Dataset rows |
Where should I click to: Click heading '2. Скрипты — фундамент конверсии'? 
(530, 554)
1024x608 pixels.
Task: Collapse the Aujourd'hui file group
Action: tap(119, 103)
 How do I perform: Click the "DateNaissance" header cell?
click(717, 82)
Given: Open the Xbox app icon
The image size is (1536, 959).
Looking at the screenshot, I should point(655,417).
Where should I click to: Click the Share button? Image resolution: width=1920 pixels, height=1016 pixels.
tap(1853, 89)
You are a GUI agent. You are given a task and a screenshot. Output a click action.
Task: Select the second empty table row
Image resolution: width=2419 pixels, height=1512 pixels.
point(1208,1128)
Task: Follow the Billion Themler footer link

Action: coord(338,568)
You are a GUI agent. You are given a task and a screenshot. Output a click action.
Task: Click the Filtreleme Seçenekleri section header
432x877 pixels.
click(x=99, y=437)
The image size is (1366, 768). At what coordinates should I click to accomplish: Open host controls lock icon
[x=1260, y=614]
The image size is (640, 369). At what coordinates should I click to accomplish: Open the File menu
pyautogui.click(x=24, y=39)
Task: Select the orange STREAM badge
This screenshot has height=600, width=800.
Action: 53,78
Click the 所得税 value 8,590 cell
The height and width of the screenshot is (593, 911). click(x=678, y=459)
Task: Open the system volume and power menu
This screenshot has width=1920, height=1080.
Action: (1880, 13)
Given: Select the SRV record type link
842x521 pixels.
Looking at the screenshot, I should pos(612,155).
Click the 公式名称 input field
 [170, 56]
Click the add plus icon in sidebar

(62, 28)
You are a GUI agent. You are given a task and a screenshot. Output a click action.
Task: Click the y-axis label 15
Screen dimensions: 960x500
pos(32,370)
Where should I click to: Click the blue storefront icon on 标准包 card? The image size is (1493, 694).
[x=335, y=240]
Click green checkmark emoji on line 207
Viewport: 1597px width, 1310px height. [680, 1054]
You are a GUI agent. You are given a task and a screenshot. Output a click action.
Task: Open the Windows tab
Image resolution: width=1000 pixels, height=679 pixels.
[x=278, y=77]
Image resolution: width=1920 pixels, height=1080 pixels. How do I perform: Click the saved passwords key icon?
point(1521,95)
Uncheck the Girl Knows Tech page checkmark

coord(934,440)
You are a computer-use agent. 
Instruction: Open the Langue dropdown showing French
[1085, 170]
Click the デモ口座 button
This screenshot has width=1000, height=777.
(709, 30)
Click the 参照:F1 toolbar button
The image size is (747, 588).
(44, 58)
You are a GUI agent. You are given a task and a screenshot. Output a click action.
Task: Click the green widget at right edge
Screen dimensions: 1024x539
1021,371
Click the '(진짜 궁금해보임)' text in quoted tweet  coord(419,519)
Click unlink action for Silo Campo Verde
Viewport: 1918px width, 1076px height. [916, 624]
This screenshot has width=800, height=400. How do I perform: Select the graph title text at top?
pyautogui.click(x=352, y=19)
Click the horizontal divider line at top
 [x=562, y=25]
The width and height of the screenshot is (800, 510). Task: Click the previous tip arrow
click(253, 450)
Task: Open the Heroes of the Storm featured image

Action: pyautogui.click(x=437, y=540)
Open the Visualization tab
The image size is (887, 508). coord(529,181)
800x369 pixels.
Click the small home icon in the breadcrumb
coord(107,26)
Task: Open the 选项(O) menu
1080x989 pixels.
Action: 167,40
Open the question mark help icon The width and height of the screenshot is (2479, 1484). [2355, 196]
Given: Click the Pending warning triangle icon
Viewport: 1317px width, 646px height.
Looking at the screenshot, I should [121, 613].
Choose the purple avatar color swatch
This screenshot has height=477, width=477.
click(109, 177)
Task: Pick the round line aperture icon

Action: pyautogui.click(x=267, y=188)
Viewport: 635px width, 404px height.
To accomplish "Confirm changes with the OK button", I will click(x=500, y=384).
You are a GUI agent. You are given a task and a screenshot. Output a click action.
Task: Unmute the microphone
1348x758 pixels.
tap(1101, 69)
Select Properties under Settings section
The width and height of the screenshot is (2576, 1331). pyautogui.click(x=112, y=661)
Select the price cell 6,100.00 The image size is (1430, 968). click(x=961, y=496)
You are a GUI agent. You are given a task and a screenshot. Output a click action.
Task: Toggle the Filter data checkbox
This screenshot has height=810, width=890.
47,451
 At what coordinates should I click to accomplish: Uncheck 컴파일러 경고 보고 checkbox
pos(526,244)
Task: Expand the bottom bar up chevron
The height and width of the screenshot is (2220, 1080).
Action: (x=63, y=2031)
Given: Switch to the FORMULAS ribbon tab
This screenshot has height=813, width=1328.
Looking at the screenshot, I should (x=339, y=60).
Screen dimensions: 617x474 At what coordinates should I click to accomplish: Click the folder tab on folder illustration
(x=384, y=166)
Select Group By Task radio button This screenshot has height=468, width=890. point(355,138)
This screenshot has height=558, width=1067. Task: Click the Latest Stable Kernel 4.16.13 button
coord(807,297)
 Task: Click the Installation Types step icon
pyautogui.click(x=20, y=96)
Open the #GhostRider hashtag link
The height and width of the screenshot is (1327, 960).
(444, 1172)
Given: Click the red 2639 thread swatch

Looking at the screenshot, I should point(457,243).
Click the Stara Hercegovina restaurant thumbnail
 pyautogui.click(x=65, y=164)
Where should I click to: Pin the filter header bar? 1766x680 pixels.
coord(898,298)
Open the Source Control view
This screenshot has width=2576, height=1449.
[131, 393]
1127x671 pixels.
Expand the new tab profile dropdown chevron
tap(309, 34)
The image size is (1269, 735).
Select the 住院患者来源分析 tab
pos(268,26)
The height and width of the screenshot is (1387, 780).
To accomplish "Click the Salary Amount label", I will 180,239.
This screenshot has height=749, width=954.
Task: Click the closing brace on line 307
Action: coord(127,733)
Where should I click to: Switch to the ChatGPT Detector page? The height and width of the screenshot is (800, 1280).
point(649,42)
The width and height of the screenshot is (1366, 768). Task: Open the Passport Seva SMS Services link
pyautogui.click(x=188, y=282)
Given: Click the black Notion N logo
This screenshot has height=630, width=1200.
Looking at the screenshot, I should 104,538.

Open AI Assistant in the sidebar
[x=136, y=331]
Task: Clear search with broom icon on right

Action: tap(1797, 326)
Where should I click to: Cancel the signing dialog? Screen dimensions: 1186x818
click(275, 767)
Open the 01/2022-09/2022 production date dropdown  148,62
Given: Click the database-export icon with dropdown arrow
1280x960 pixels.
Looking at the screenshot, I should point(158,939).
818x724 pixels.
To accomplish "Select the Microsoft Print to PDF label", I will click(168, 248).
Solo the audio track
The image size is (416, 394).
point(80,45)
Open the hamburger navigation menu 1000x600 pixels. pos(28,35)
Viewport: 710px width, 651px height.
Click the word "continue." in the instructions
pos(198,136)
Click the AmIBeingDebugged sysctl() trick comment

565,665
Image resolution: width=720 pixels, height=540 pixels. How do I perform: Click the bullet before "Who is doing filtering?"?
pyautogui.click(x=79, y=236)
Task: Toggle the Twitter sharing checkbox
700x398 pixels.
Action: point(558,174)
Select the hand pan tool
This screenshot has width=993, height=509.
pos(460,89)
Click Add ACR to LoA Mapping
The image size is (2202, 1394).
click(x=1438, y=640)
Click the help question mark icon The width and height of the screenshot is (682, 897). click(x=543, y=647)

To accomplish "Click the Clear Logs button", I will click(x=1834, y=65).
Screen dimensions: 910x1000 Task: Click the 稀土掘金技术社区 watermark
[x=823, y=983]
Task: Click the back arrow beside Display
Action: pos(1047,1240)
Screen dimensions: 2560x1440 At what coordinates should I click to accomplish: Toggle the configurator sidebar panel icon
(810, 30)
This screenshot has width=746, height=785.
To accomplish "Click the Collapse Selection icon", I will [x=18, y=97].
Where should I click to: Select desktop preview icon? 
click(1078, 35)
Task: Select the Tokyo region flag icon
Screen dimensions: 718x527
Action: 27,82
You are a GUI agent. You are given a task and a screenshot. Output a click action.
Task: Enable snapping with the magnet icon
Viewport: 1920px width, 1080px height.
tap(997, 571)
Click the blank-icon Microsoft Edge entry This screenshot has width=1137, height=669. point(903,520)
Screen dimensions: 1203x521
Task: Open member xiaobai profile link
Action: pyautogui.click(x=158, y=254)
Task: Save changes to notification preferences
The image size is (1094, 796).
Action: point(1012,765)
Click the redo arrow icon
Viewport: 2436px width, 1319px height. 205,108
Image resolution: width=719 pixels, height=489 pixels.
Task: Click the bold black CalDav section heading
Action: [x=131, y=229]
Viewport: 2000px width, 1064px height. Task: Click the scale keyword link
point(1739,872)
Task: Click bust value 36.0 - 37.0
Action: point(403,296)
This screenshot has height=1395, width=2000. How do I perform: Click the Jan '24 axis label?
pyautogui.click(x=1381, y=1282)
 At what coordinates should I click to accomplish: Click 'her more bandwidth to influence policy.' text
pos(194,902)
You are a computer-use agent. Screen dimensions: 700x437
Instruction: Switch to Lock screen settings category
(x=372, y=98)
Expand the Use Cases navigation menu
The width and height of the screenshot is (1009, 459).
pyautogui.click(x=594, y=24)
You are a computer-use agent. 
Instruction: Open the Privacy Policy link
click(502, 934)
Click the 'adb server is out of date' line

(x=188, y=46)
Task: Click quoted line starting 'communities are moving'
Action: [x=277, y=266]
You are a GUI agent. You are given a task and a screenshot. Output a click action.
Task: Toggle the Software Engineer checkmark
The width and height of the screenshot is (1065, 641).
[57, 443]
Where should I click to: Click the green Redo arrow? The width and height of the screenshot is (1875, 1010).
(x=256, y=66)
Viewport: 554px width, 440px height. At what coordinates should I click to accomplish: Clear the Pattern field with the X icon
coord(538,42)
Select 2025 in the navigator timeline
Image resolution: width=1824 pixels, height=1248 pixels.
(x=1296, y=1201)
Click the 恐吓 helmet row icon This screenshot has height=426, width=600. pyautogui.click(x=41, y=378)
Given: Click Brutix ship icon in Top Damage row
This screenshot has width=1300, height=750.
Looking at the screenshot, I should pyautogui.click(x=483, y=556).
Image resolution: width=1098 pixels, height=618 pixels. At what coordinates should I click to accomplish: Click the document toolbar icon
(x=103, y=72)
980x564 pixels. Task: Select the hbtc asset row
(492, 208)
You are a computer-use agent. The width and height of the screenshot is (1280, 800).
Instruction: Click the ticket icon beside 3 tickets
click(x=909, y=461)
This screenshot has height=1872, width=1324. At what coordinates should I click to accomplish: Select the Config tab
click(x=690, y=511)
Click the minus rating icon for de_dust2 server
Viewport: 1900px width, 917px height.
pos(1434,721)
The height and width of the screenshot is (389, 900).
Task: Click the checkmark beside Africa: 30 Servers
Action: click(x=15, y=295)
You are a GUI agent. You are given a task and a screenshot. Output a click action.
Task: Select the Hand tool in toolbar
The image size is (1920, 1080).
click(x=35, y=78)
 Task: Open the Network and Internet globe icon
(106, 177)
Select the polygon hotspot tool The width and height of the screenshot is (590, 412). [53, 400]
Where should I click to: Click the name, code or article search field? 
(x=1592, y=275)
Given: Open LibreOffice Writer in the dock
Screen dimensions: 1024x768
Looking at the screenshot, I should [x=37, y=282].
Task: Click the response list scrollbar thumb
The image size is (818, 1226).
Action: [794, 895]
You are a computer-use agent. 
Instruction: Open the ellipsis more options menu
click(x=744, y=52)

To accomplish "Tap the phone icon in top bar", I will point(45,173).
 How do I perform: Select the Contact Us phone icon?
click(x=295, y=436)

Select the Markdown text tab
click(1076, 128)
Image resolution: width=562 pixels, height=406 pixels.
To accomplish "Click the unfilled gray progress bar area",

Stated problem |
Can you rewrite the listing from its first line through the line containing "point(1208,1128)", inclusive, substituting "Send" for "Share" and keeping everything else the same? Give only those lines.

Task response |
Where should I click to: Click heading '2. Скрипты — фундамент конверсии'? 
(530, 554)
1024x608 pixels.
Task: Collapse the Aujourd'hui file group
Action: tap(119, 103)
 How do I perform: Click the "DateNaissance" header cell?
click(717, 82)
Given: Open the Xbox app icon
The image size is (1536, 959).
Looking at the screenshot, I should point(655,417).
Where should I click to: Click the Send button? Image resolution: width=1920 pixels, height=1016 pixels.
tap(1853, 89)
You are a GUI agent. You are given a task and a screenshot. Output a click action.
Task: Select the second empty table row
Image resolution: width=2419 pixels, height=1512 pixels.
point(1208,1128)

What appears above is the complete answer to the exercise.